• [THE PROBLEM] Looking at the records below, state how many lines include the string "option" and add nothing further.

----------------

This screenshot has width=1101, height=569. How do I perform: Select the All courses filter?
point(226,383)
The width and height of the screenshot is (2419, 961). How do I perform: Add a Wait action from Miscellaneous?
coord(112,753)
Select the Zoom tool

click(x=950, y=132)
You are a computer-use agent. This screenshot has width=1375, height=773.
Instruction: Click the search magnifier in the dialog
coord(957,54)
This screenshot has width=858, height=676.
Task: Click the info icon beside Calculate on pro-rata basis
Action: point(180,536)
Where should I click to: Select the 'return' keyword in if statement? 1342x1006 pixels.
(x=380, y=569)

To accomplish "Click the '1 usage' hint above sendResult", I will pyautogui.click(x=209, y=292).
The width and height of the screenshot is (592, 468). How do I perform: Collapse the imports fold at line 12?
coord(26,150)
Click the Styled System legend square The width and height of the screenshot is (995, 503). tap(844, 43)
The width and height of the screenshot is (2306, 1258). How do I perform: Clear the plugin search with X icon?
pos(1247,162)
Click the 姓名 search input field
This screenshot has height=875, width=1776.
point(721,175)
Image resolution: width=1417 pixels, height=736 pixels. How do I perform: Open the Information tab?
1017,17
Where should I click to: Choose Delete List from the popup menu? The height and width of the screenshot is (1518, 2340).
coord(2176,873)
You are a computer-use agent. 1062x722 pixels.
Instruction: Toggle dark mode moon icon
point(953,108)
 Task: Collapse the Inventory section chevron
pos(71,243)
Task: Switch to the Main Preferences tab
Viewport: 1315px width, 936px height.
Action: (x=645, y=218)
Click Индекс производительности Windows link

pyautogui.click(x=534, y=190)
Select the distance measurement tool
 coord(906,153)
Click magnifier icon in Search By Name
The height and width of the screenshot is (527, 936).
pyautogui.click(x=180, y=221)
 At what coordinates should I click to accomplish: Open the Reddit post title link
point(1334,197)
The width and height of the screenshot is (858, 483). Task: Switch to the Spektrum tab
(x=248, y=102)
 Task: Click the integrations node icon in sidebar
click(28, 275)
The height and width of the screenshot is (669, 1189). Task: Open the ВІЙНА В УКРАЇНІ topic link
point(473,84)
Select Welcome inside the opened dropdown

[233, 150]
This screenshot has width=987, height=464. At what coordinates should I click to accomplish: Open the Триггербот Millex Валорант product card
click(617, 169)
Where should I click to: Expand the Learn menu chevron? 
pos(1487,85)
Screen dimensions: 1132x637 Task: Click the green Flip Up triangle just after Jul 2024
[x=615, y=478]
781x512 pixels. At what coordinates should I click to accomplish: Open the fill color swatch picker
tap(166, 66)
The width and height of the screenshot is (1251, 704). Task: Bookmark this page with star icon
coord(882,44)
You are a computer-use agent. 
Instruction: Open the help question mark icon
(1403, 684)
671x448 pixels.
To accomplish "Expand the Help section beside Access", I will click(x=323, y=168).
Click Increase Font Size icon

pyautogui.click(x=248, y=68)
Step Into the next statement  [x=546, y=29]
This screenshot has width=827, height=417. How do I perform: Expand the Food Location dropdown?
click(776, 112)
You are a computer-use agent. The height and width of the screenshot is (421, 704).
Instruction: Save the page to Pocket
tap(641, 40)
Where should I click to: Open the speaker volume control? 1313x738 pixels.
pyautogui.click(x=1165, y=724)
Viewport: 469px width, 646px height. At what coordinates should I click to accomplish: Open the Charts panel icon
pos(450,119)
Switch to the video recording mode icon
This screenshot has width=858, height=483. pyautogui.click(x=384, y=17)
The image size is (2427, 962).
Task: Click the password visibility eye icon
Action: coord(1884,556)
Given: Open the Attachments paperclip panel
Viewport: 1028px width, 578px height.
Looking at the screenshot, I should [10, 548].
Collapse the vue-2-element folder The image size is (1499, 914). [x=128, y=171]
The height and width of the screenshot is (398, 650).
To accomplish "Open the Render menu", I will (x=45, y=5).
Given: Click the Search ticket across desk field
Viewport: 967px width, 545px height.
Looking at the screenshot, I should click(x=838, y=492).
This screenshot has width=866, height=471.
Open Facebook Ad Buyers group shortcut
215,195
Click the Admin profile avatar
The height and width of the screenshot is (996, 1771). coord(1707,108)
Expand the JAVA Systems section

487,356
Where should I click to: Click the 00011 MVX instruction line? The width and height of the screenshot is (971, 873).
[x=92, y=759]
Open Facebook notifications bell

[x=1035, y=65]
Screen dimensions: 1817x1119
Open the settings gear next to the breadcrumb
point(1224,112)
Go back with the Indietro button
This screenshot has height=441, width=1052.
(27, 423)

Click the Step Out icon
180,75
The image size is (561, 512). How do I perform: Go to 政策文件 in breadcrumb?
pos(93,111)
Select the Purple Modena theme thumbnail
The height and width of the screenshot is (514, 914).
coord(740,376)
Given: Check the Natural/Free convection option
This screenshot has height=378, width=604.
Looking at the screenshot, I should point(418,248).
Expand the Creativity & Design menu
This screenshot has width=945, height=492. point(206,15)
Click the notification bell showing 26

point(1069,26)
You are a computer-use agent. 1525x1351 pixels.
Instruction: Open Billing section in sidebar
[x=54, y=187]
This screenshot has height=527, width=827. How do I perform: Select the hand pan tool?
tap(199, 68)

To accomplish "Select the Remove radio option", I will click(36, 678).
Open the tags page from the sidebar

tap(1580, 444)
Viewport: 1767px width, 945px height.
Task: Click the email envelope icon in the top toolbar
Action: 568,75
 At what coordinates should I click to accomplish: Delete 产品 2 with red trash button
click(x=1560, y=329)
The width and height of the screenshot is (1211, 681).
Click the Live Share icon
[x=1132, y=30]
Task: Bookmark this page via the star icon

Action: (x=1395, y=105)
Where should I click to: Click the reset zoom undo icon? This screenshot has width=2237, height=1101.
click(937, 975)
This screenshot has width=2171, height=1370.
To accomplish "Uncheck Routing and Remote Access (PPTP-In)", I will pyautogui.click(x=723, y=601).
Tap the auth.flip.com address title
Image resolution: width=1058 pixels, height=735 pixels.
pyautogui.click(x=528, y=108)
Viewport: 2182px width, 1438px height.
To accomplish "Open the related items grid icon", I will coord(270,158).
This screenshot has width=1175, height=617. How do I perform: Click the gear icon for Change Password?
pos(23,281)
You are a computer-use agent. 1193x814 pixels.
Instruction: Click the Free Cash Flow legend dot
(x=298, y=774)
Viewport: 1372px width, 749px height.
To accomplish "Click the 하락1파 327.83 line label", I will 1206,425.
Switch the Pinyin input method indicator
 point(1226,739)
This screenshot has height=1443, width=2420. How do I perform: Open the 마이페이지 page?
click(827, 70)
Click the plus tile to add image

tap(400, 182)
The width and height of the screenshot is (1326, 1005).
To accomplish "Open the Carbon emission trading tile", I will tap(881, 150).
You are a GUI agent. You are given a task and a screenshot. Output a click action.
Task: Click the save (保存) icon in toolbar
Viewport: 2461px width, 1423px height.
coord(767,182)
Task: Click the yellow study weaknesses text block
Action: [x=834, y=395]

----------------

• [SOLVED PROBLEM] 2